Search code examples
pythonmachine-learningpytorchneural-network

What does the training data for Neural Radiance Fields represent?


I'm trying to code a Neural Radiance Field (NeRF) model from scratch. I'm following from this Colab notebook: https://colab.research.google.com/drive/1rO8xo0TemN67d4mTpakrKrLp03b9bgCX#scrollTo=us0x_gGPI4tq

In the notebook, they train the Neural Radiance Field model on the classic yellow bulldozer that can be downloaded from UC Berkeley's website:

https://people.eecs.berkeley.edu/~bmild/nerf/tiny_nerf_data.npz

The data consists of 106 100x100 RGB images (106, 100, 100, 3), the corresponding camera poses (106, 4, 4), and the camera focal length, which corresponds to the FOV that the images were taken. My problem is that I'm not exactly sure what the camera poses data represents (the one that has shape (106, 4, 4)).

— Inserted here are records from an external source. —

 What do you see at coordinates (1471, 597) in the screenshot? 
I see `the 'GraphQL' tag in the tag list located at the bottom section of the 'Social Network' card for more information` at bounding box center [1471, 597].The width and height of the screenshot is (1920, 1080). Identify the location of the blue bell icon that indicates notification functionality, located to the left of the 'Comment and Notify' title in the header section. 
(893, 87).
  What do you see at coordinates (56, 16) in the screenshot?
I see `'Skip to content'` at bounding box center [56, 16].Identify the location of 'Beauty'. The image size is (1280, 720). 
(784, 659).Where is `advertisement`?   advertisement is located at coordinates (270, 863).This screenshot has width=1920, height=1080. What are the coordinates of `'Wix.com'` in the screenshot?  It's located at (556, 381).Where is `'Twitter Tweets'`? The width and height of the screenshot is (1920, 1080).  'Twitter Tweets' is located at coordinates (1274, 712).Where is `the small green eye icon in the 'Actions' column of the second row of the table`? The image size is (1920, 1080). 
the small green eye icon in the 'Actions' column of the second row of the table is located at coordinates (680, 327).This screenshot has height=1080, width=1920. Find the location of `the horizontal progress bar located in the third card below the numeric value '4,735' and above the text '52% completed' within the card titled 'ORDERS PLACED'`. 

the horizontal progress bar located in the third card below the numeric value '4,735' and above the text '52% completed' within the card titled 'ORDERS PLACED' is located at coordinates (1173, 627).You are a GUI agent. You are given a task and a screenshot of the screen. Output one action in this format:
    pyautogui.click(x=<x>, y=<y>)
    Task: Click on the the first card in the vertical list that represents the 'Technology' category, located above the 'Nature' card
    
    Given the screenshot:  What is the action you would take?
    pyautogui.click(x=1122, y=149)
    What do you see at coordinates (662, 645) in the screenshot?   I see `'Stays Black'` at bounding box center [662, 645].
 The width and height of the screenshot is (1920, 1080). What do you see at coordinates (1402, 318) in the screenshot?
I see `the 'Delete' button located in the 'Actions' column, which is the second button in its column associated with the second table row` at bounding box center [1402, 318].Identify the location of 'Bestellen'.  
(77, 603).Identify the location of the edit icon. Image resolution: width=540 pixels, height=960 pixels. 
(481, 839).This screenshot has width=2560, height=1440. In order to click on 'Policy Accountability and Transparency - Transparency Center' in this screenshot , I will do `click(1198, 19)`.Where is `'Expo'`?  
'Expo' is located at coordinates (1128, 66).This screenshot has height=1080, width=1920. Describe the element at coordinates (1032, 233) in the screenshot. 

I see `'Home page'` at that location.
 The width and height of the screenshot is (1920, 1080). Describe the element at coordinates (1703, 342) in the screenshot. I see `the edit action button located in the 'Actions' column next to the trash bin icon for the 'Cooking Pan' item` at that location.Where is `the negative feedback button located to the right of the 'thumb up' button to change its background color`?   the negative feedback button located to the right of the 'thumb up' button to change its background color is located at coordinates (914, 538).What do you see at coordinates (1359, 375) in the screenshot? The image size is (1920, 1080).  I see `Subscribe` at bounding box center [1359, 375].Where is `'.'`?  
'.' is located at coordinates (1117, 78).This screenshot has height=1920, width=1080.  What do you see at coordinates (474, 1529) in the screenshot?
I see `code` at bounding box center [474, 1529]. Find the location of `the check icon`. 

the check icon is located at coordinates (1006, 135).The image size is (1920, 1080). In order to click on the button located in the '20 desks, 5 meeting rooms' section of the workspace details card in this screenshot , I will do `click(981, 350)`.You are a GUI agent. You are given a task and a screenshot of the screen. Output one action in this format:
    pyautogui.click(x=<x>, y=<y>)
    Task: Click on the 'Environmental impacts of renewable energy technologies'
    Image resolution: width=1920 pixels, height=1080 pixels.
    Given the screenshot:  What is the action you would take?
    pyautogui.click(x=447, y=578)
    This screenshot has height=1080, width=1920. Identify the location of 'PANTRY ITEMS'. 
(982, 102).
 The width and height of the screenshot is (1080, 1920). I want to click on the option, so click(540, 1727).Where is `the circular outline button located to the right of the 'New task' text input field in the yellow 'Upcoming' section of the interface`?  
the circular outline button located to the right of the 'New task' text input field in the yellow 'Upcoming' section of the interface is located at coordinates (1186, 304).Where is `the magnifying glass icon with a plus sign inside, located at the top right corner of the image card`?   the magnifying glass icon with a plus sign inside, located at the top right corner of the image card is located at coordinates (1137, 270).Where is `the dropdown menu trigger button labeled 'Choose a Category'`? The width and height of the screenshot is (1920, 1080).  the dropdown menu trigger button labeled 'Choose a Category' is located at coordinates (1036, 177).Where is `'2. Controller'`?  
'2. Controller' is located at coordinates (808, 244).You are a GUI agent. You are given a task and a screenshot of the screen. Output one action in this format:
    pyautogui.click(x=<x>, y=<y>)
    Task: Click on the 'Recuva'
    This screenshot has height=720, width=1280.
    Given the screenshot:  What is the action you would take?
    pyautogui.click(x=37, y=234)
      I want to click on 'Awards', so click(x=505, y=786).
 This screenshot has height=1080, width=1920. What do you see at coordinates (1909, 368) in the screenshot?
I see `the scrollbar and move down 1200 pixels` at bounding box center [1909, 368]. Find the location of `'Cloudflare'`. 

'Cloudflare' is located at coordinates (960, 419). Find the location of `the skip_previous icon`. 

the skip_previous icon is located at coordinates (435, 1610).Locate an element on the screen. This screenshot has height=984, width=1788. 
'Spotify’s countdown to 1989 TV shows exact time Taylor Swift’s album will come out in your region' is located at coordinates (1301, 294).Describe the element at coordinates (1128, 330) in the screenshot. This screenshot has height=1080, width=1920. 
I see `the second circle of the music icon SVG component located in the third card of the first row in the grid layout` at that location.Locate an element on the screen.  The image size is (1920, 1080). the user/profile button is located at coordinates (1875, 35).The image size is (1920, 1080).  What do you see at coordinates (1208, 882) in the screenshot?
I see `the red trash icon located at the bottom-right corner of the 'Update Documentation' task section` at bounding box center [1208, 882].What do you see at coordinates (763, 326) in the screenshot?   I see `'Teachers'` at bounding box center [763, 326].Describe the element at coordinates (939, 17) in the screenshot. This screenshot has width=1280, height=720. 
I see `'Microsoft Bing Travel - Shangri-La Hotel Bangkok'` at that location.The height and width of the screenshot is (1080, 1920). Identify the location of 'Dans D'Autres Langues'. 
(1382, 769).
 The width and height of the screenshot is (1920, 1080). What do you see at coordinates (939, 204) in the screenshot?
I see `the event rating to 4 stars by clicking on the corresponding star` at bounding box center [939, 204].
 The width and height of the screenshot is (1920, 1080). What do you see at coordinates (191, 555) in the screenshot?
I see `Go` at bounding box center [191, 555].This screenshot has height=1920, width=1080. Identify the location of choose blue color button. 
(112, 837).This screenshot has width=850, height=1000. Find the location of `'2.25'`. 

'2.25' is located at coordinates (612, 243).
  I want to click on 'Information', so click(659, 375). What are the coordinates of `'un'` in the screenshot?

In the Colab notebook, it is mentioned that this data is "A 6-DoF rigid-body transform (shape: :math:(4, 4)) that transforms a 3D point from the camera frame to the "world" frame for the current example". I know that rigid body transformations can be described as 4x4 matrices, given a point represented by homogeneous coordinates, but I'm not sure what that means in this context. Any explanation would be appreciated.


Solution

  • It means the corresponding camera pose (rotation and transformation) in world coordinate for every training picture.